== PROVIDED PASSAGE ==
Topic: HPV, Cervical cancer prevention

The aim of this bi-national study was to compare and contrast the knowledge, beliefs, and practices regarding human papillomavirus (HPV) vaccination among mothers of vaccine-eligible girls, health care providers, and program administrators at two community clinics in Oxnard, California, and two Mexican Social Security Institute (IMSS) clinics in Cuernavaca, Mexico. Although mothers in the US had less knowledge and more negative attitudes toward the vaccine than their counterparts in Mexico, vaccine uptake rates were higher in the US (49% vs. 40%). US mothers were more likely to have discussed and been offered the HPV vaccine by a clinician than mothers in Mexico. In multivariate analyses, having been offered the HPV vaccine was the most important predictor of vaccine uptake.

Research Team:
Roshan Bastani, PhD
Yvonne Flores, PhD, MPH
Thomas Belin, Ph.D.

Community Partner: Two Clinicas del Camino Real clinics: (1) the Oxnard Clinic and (2) the Maravilla Clinic, both in Oxnard, CA

Study Population: Mexican women 18–65 years of age who are the mothers or medical decision-makers for girls who are HPV vaccine eligible

Funding Source: Programa de Investigación en Migracion y Salud (PIMSA) 2010-11 funding cycle and UCLA


  • Wentzell E, Flores YN, Salmerón J, Bastani R. Factors Influencing Mexican Women’s Decisions to Vaccinate Daughters Against HPV in the United States and Mexico. Family and Community Health. 2016;39(4):310-9. PMID: 27536936.
  • Flores YN, Salmerón J, Glenn BA, Lang CM, Chang LC, Bastani R. Clinician offering is a key factor associated with HPV vaccine uptake among Mexican mothers in the USA and Mexico: a cross-sectional study. International Journal of Public Health. 2019;64(3):323-332. PMCID: PMC6451874.

== TASKS TO PERFORM ==
#1 Duplicate the part of the study summary between "The aim of this" and "Thomas Belin, Ph.D.", inclusive.
#2 Using the study summary, mark each statement yes or no, and quote the words that decide it: (a) HPV vaccine uptake was higher among mothers in the US than among mothers in Mexico. (b) Mothers in the US knew more about the vaccine than mothers in Mexico. (c) The study population was Mexican women 18–65 years of age.
The entries that follow are drawn from a different source than the study summary.

== EXTRACTED INFORMATION ==
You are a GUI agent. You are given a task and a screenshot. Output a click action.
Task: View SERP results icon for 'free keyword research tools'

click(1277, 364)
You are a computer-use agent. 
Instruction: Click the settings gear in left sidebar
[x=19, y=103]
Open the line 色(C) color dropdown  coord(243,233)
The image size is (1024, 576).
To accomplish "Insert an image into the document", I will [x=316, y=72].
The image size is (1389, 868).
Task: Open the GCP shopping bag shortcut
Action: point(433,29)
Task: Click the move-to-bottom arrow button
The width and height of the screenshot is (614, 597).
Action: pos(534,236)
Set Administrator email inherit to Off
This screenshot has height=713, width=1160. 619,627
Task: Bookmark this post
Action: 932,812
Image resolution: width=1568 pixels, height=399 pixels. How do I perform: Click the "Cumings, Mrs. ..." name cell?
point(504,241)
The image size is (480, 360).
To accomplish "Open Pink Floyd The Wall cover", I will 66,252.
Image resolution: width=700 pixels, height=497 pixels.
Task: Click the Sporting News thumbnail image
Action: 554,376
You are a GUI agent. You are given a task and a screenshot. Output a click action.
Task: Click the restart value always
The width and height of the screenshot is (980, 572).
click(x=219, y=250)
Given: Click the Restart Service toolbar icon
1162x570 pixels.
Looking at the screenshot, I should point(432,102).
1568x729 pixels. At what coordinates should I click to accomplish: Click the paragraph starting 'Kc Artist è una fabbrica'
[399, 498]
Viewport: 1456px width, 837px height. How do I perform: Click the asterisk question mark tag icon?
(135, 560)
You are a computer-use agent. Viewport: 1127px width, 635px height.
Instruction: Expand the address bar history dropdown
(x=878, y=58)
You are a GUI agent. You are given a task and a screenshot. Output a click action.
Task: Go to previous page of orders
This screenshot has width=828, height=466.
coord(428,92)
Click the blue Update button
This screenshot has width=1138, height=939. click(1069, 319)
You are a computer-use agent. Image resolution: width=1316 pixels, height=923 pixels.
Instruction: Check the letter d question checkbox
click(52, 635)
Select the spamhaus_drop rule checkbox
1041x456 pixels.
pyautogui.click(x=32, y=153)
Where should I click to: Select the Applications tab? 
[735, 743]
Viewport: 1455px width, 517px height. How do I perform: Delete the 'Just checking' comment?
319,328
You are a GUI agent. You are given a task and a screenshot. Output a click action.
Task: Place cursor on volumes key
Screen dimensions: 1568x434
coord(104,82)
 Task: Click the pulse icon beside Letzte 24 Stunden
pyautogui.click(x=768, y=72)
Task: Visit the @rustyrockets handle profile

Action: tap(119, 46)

== ANSWER SECTION ==
#1
The aim of this bi-national study was to compare and contrast the knowledge, beliefs, and practices regarding human papillomavirus (HPV) vaccination among mothers of vaccine-eligible girls, health care providers, and program administrators at two community clinics in Oxnard, California, and two Mexican Social Security Institute (IMSS) clinics in Cuernavaca, Mexico. Although mothers in the US had less knowledge and more negative attitudes toward the vaccine than their counterparts in Mexico, vaccine uptake rates were higher in the US (49% vs. 40%). US mothers were more likely to have discussed and been offered the HPV vaccine by a clinician than mothers in Mexico. In multivariate analyses, having been offered the HPV vaccine was the most important predictor of vaccine uptake.

Research Team:
Roshan Bastani, PhD
Yvonne Flores, PhD, MPH
Thomas Belin, Ph.D.

#2
(a) Yes: "vaccine uptake rates were higher in the US (49% vs. 40%)"
(b) No: "mothers in the US had less knowledge and more negative attitudes toward the vaccine than their counterparts in Mexico"
(c) Yes: "Mexican women 18–65 years of age"